The problem is, I frequently get false alerts, even from the basic PING service. And it seems that occasionally when a host/service goes into a CRITICAL state it won’t come out, even if the problem has cleared. Other hosts using the same PING command continue working fine. When a host/service goes into a CRITICAL state it’s problem status line says:
CRITICAL - Plugin timed out after 10 seconds.
At first I noticed that Nagios had stopped executing plugins for the affected hosts. I found a reference in the documentation that advised turning on the “check_for_orphaned_services” feature in nagios.cfg. I did that. Now it seems the plugins are being rescheduled and executed but the CRITICAL state still appears in error and fails to clear. Once in a CRITICAL state hosts sometimes stay there until I restart the Nagios process.

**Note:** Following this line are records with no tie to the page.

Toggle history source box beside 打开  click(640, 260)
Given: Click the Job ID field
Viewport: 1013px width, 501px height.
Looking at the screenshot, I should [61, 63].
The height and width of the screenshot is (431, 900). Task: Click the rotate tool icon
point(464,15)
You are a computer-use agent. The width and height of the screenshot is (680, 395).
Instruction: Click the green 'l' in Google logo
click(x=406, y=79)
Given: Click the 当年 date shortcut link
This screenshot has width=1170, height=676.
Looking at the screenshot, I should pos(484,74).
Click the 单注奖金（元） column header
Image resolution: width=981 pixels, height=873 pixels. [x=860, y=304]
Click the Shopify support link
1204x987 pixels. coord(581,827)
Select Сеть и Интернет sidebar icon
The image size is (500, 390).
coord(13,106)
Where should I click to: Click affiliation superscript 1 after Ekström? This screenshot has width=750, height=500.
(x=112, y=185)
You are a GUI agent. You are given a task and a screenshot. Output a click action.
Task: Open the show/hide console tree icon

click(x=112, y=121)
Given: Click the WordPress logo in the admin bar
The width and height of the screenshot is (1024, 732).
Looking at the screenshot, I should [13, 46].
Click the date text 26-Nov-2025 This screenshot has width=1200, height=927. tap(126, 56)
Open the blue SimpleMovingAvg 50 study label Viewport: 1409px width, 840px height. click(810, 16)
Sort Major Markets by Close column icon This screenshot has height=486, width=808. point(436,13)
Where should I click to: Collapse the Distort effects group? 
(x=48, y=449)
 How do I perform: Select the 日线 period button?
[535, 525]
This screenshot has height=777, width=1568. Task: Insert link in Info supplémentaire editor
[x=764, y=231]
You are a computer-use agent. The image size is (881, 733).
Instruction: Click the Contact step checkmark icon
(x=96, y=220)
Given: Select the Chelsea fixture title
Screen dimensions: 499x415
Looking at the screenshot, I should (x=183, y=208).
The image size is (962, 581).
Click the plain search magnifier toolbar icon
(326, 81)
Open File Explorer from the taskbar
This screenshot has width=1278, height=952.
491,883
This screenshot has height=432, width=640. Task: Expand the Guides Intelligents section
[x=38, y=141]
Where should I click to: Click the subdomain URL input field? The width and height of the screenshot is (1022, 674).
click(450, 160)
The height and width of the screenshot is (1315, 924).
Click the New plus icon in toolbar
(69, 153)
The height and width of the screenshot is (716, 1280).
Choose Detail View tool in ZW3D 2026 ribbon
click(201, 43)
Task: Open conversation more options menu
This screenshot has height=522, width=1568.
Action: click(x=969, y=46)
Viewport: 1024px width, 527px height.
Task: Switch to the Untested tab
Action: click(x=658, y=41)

It’s likely a problem my own doing, such as improper configuration, instead of by Nagios. But I can’t find it. Can someone advise me what I’m doing wrong. I’ve read a lot of the documentation (not all) and searched the mail/forums but I can’t figure it out. I appreciate any help.
I’m running Nagios 2.0b3 on Centos 4 (Redhat) Linux. Would I have better luck with a non-beta version of Nagios.